The New York Times on Sunday ran a provocative op-ed co-authored by one of my colleagues at Vanderbilt, Nancy King. In that editorial, the authors call for reform to the endless process of habeas review, arguing that claims are reviewed, then re-reviewed again and again in a waste of judicial resources. The op-ed has touched off a hailstorm across the country.
The procedural review in the case today, a denial of a habeas petition, fits King’s characterization. The case today has gone up and down through a procedural maze, with 26 claims presented in this federal habeas petition.

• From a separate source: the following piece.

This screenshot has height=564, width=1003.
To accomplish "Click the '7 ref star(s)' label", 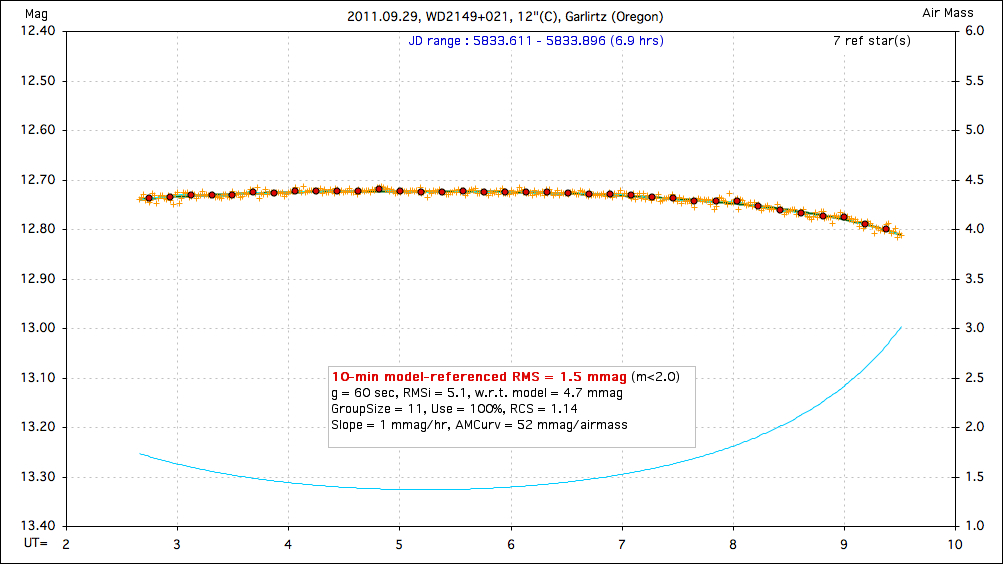I will point(871,41).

One of the twenty-six claims raised dealt with ineffective assistance of counsel for failing to investigate or present a witness neuropsychologist, and failing to investigate and present evidence of organic brain disorder. The court characterized the first as trial strategy, within the sound discretion of trial counsel, and the second as a claim not previously raised and exhausted and therefore procedurally barred from further review.
Ineffective Assistance of Counsel, Habeas, Failure to Investigate, Failure to Call Expert Witness
Jones v. McNeil, 2011 WL 845884 (S.D.Fla. 2011)
Petitioner was convicted of two counts of first-degree murder, for which the jury recommended the death penalty. The presiding judge adopted those sentencing recommendations. As to each murder, the trial judge found four aggravating factors and nothing in mitigation. After numerous other appeals, this matter came before the United States District Court of the Southern District of Florida on petition for writ of habeas corpus. The petition raises twenty-six separate claims and sub-claims for habeas relief. The court denied each claim for habeas relief, and the Petition was denied. In his sixth claim for habeas relief, Petitioner claims that his counsel was ineffective for failing to investigate and present mitigation evidence that would have “resulted in a life recommendation from the jury.” His sub-claims include that his counsel failed to properly prepare experts and to present testimony of an expert neuropsychologist, and failed to investigate organic brain damage/fetal alcohol syndrome. Appellant’s trial counsel testified that he had appellant evaluated by six different experts: a neuropsychologist, a neurologist, and four psychologists. He then specifically chose to rely on two based on the quality and quantity of their work. Accordingly, as the trial court found, defense counsel’s decisions regarding which experts should testify was both reasonable and strategic in nature, and he cannot now be deemed ineffective for failing to call additional mental health witnesses to testify. On Petitioner’s other sub-claim that “[t]rial counsel also unreasonably failed to investigate and pursue the issue of organic brain damage and the concomitant effects of extensive alcohol usage by [Petitioner’s] mother while she was pregnant” the Court found that Petitioner did not argue this claim before the Florida Supreme Court, so that claim is unexhausted and procedurally barred from further review.